Text and element pointing records
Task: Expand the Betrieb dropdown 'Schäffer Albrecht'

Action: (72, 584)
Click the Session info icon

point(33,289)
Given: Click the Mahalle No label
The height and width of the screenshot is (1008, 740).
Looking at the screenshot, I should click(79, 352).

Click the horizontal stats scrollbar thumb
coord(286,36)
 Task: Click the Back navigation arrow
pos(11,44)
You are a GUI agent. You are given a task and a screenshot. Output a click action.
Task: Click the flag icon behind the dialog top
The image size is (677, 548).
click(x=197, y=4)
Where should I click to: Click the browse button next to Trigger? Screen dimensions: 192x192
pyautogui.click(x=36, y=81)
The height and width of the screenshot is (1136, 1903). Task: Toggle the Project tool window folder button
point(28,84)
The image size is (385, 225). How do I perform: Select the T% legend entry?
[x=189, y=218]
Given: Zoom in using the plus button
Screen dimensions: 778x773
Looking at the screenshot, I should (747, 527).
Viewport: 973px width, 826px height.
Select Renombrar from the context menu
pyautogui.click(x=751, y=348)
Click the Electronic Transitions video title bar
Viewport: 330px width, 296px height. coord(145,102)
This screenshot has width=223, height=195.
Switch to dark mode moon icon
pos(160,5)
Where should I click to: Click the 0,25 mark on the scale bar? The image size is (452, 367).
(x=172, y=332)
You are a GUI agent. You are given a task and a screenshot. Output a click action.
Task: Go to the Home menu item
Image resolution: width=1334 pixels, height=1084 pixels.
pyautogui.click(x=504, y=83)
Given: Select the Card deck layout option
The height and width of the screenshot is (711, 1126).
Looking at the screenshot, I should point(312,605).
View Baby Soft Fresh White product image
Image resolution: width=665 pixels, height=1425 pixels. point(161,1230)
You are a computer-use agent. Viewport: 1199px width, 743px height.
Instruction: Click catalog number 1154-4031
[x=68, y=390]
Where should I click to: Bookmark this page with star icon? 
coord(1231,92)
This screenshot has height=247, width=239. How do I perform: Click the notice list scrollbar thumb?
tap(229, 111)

WORK TO BE COMPLETED
Arrange the data as a numbered list, starting at its first line and stopping after the line that contains "click(x=197, y=4)". Leave out any blank lines.

SOLVED EXERCISE
1. Task: Expand the Betrieb dropdown 'Schäffer Albrecht'
2. Action: (72, 584)
3. Click the Session info icon
4. point(33,289)
5. Given: Click the Mahalle No label
6. The height and width of the screenshot is (1008, 740).
7. Looking at the screenshot, I should click(79, 352).
8. Click the horizontal stats scrollbar thumb
9. coord(286,36)
10.  Task: Click the Back navigation arrow
11. pos(11,44)
12. You are a GUI agent. You are given a task and a screenshot. Output a click action.
13. Task: Click the flag icon behind the dialog top
14. The image size is (677, 548).
15. click(x=197, y=4)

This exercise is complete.